Source records:
************

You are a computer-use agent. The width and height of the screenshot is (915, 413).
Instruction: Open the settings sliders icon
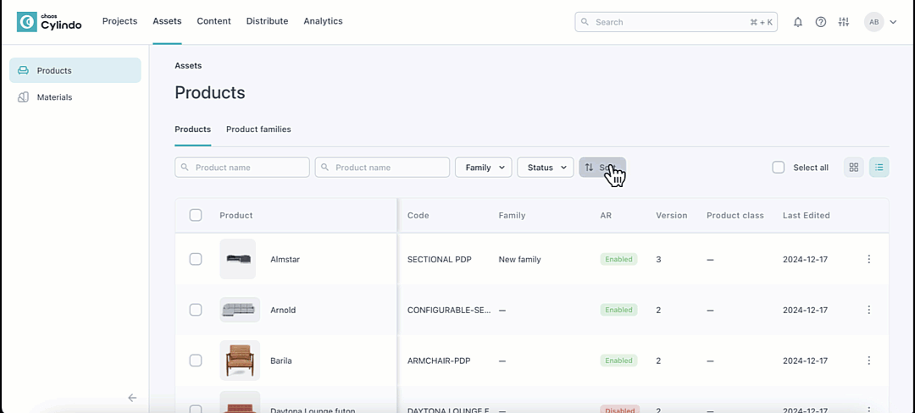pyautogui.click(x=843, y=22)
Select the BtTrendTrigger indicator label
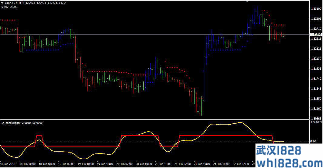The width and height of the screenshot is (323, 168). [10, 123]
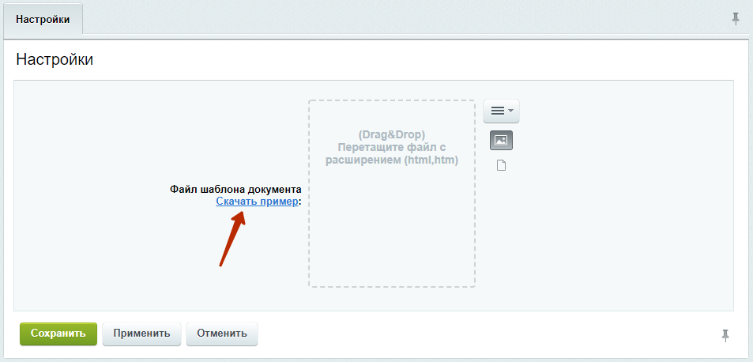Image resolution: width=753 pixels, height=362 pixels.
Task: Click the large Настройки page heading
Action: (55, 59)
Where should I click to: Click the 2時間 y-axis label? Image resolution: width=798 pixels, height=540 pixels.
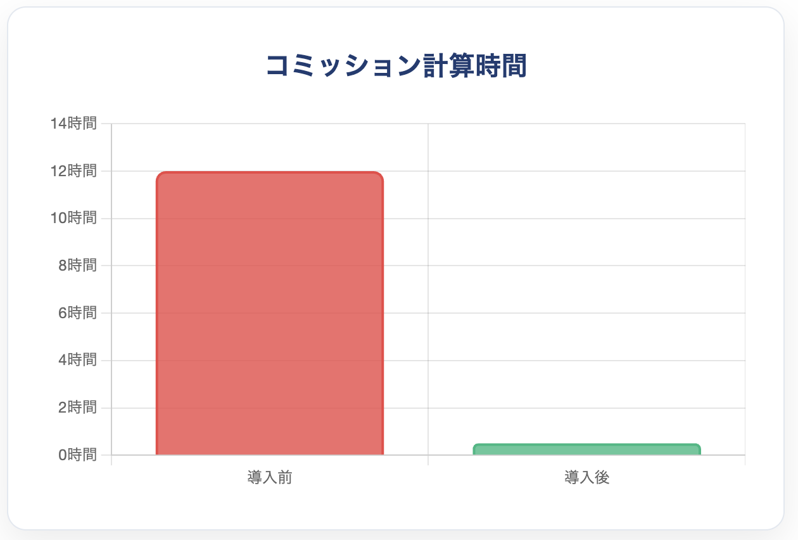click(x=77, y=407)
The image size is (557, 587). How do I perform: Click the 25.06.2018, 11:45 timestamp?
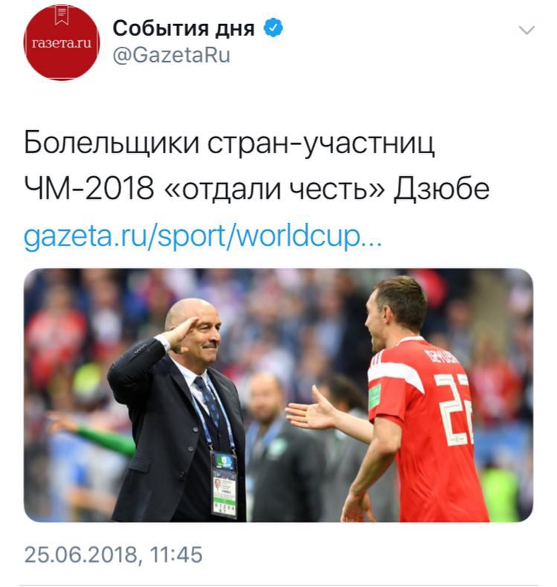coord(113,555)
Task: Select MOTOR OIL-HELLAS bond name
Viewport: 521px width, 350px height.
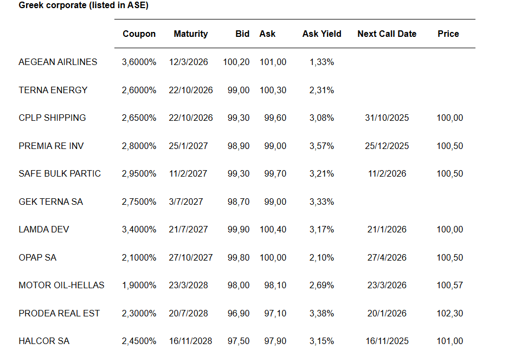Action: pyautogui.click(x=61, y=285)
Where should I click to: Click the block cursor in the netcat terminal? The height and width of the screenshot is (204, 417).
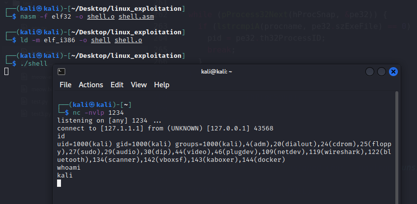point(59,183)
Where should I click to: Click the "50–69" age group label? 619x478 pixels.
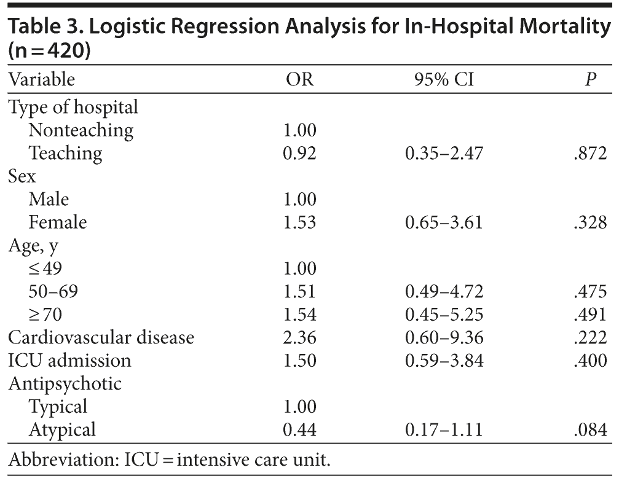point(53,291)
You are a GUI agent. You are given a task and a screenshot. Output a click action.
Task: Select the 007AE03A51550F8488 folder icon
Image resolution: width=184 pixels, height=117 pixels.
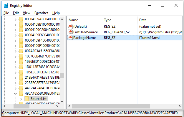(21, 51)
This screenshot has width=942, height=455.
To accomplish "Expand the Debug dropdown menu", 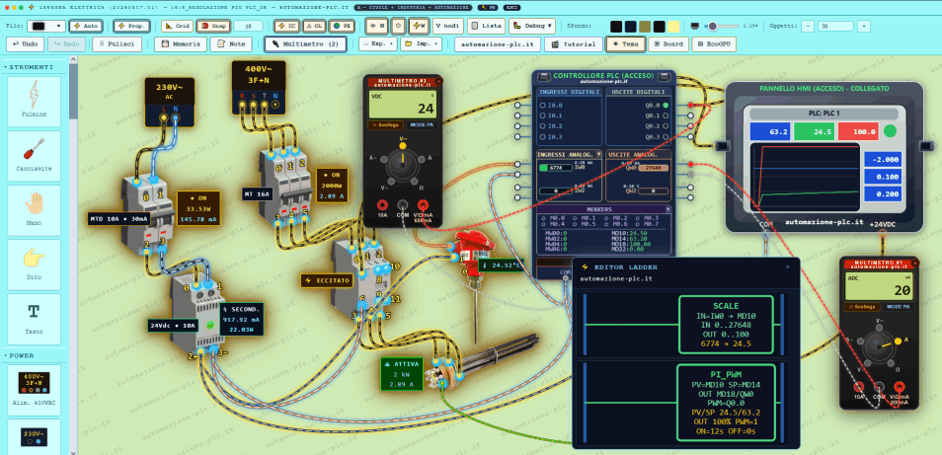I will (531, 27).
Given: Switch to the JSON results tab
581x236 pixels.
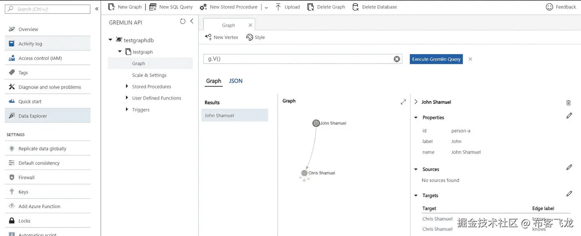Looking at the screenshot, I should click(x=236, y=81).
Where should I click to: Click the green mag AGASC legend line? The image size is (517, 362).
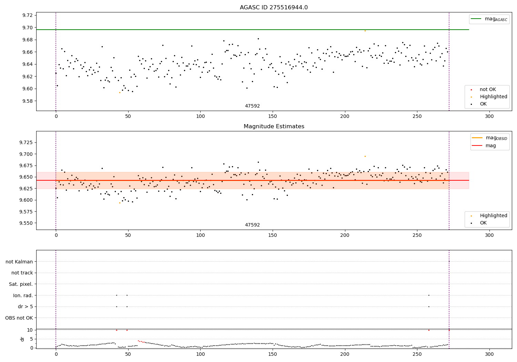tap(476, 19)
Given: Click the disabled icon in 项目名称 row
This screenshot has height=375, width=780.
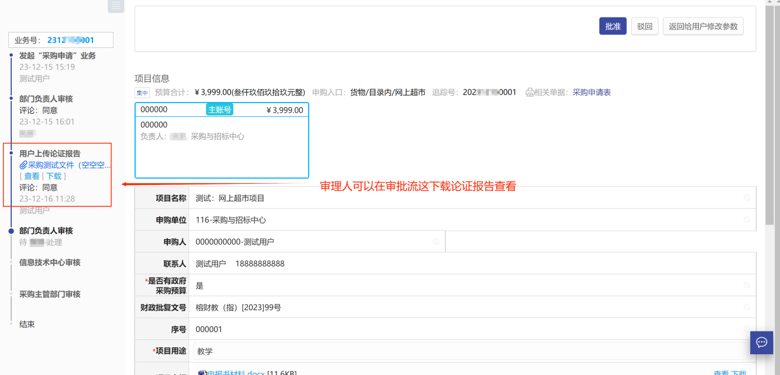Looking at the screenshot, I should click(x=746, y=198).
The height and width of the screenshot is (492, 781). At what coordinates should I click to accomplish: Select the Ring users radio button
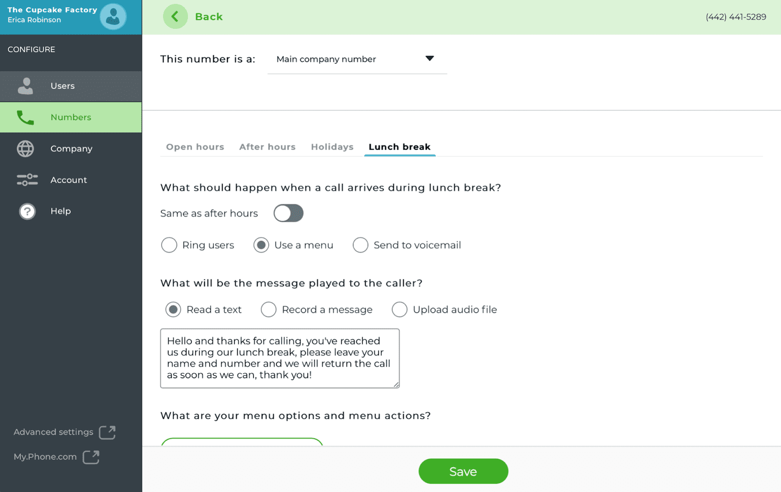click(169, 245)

************

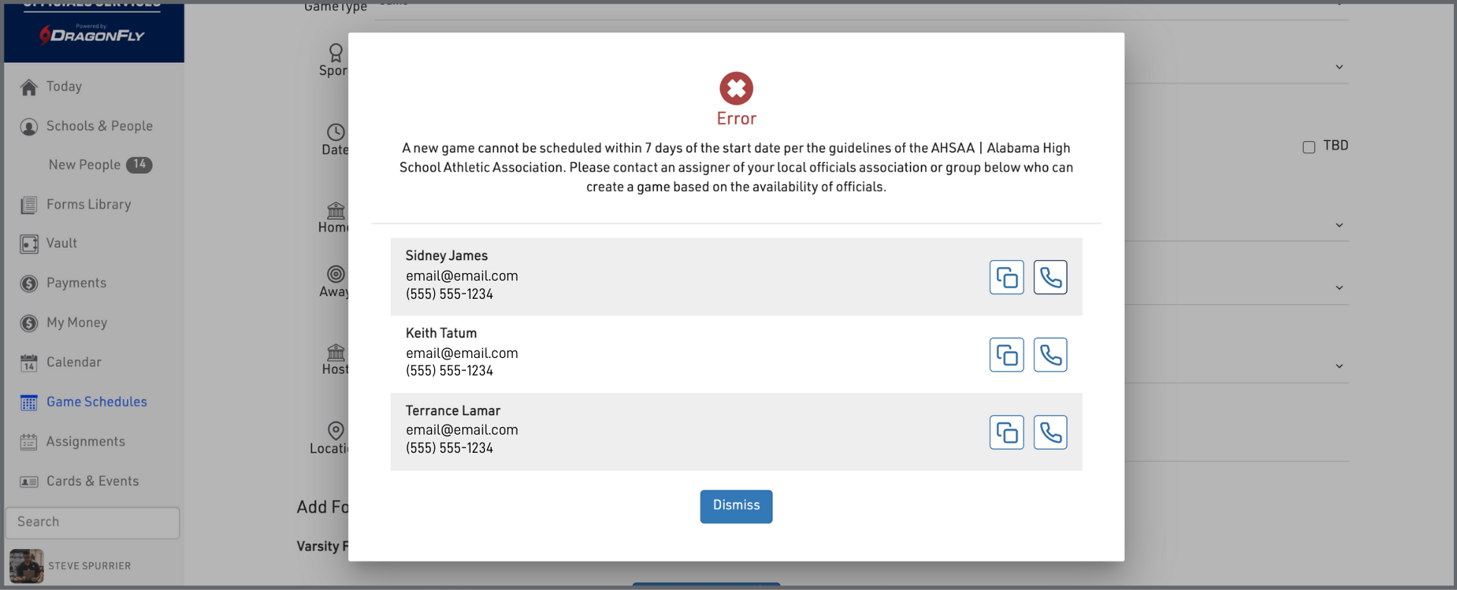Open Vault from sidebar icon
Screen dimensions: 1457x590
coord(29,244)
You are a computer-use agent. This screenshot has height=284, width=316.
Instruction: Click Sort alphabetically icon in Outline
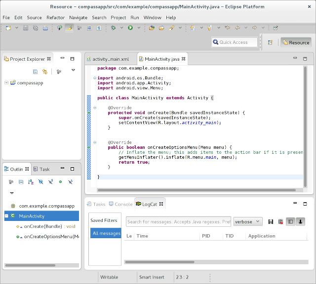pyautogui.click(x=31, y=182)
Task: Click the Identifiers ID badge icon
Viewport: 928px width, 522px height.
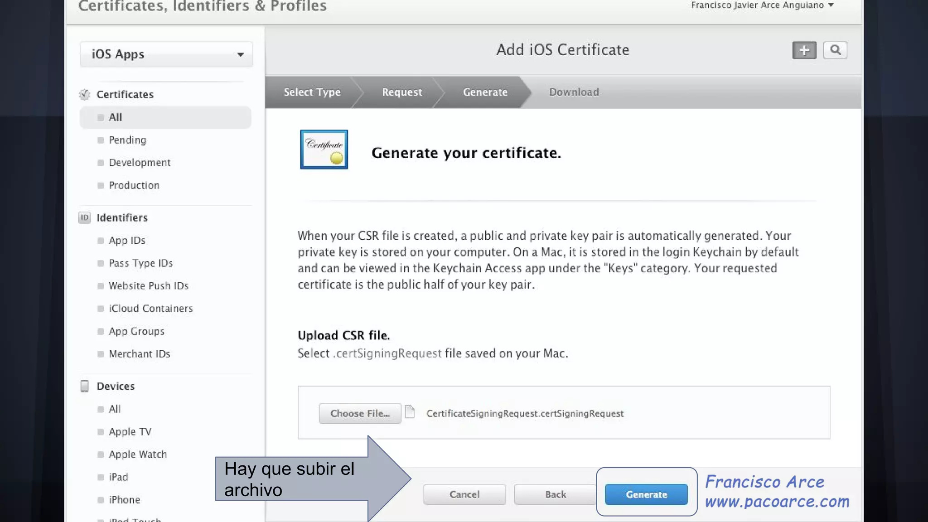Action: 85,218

************

TASK STATEMENT: Quote the entries between the line holding "You are a computer-use agent. The" and the line holding "click(x=77, y=407)", both included, without the pictures.

ANSWER IN FULL:
You are a computer-use agent. The width and height of the screenshot is (915, 413).
Instruction: Open the settings sliders icon
pyautogui.click(x=843, y=22)
Select the BtTrendTrigger indicator label
The width and height of the screenshot is (323, 168). [10, 123]
Image resolution: width=753 pixels, height=362 pixels.
Task: Click the large Настройки page heading
Action: (55, 59)
Where should I click to: Click the 2時間 y-axis label? Image resolution: width=798 pixels, height=540 pixels.
click(x=77, y=407)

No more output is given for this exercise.